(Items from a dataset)

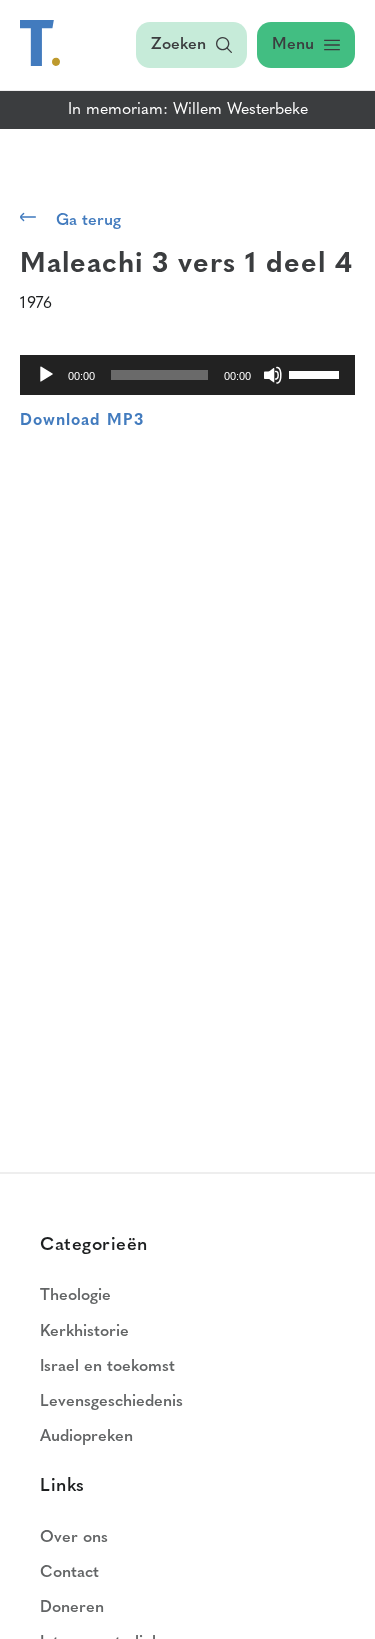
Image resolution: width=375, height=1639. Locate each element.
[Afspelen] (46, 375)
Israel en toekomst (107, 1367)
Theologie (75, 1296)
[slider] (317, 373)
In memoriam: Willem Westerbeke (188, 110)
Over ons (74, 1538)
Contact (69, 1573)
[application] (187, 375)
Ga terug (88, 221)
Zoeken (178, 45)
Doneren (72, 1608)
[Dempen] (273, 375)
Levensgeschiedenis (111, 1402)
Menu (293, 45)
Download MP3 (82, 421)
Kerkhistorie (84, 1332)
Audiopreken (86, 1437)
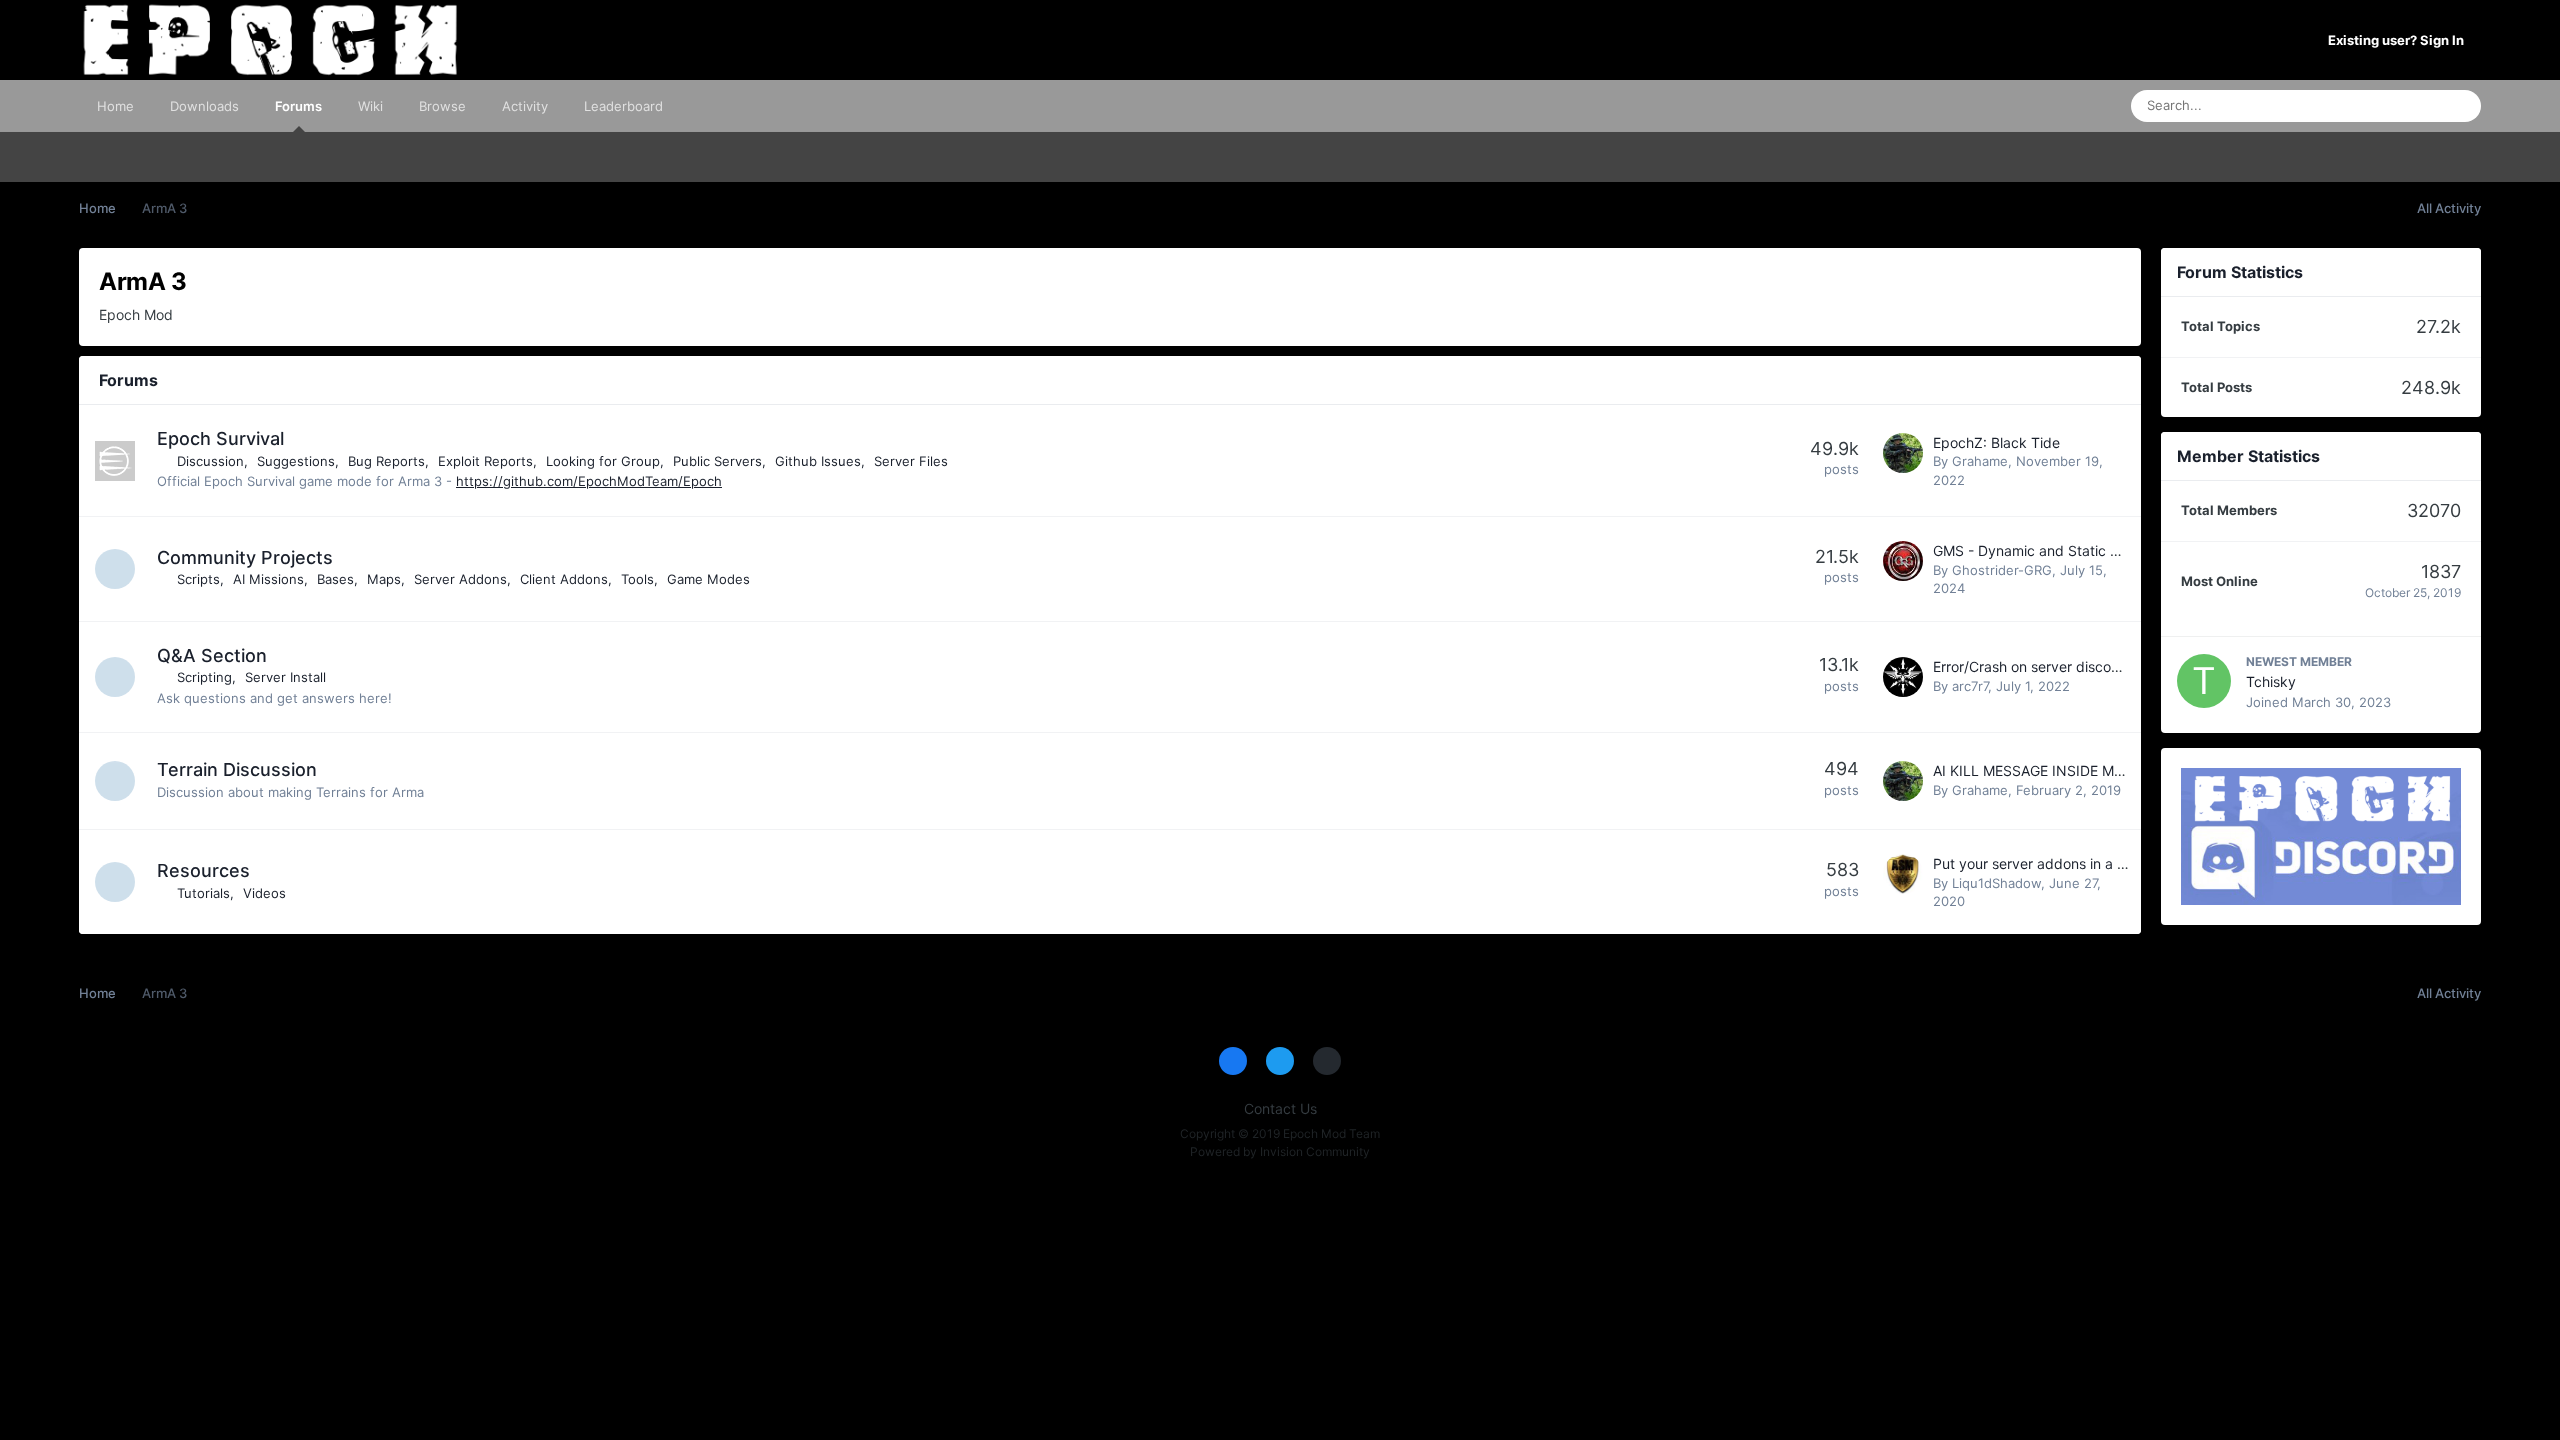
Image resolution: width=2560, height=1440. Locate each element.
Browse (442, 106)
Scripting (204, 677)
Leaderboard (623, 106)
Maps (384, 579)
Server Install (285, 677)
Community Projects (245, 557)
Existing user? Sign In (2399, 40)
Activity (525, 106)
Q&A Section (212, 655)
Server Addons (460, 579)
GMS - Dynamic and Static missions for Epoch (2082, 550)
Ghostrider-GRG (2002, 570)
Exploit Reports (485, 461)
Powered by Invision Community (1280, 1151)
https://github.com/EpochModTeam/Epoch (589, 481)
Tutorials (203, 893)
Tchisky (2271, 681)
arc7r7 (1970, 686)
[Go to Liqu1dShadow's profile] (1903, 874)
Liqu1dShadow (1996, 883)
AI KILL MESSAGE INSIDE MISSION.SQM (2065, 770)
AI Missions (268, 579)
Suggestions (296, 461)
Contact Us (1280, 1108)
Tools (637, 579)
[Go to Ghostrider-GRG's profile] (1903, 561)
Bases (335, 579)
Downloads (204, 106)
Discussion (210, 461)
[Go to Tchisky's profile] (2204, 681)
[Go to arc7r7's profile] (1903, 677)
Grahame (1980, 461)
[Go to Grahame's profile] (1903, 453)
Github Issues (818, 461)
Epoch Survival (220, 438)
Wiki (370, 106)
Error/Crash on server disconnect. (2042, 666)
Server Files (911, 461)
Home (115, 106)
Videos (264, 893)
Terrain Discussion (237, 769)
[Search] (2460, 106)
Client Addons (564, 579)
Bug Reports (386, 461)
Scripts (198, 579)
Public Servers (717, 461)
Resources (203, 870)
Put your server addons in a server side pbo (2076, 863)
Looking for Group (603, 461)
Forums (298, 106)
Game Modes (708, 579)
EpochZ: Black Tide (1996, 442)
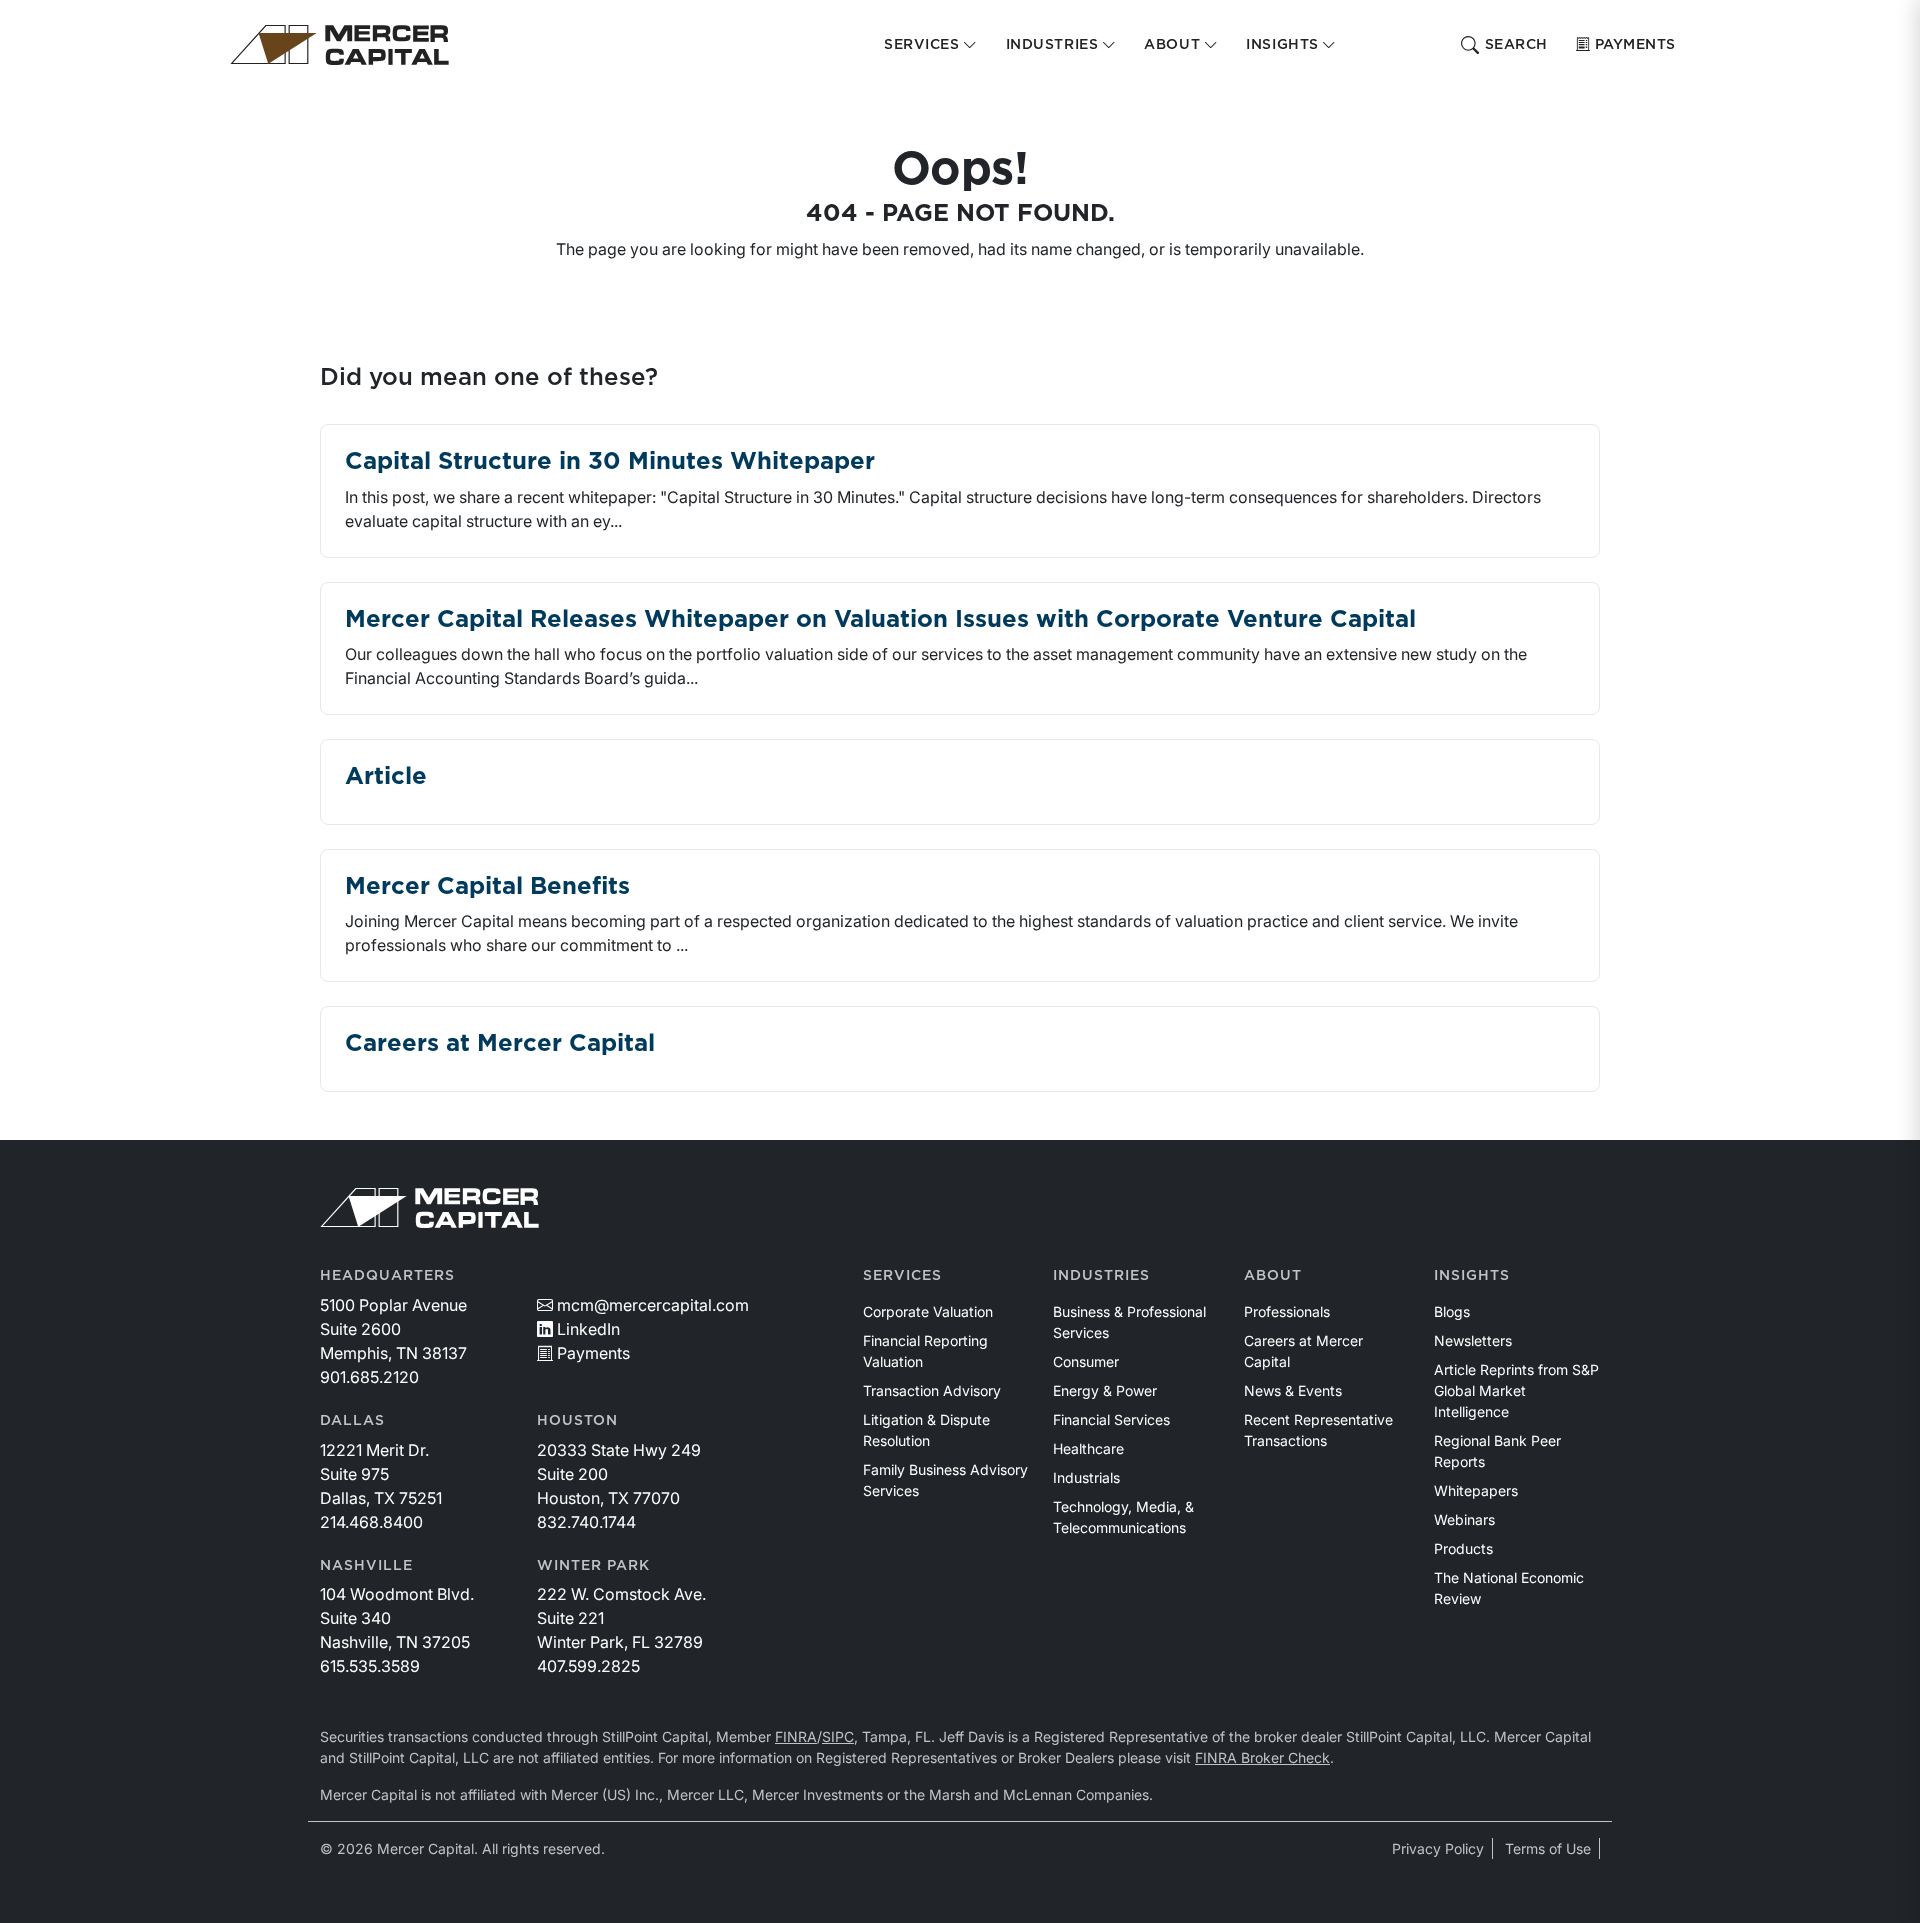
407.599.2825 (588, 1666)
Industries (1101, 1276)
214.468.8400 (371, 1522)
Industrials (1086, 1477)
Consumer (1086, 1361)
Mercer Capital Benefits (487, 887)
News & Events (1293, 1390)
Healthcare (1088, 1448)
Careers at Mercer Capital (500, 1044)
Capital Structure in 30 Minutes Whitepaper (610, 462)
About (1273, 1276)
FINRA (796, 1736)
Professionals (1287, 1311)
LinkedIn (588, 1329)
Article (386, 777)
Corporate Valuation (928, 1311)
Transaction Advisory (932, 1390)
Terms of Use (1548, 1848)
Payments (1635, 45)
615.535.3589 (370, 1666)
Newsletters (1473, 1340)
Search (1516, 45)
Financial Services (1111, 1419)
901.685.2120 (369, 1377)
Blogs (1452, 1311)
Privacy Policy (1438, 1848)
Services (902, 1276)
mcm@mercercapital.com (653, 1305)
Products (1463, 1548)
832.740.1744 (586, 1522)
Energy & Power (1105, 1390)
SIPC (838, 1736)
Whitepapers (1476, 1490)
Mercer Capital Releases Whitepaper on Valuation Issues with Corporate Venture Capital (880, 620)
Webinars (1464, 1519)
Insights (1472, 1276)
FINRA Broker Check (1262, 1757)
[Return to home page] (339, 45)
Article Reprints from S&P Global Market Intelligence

* [PROBLEM TO SOLVE]
Tally of lines with the word "width": work out how many lines in the records hold it, and give that number only.

* [OUTPUT]
2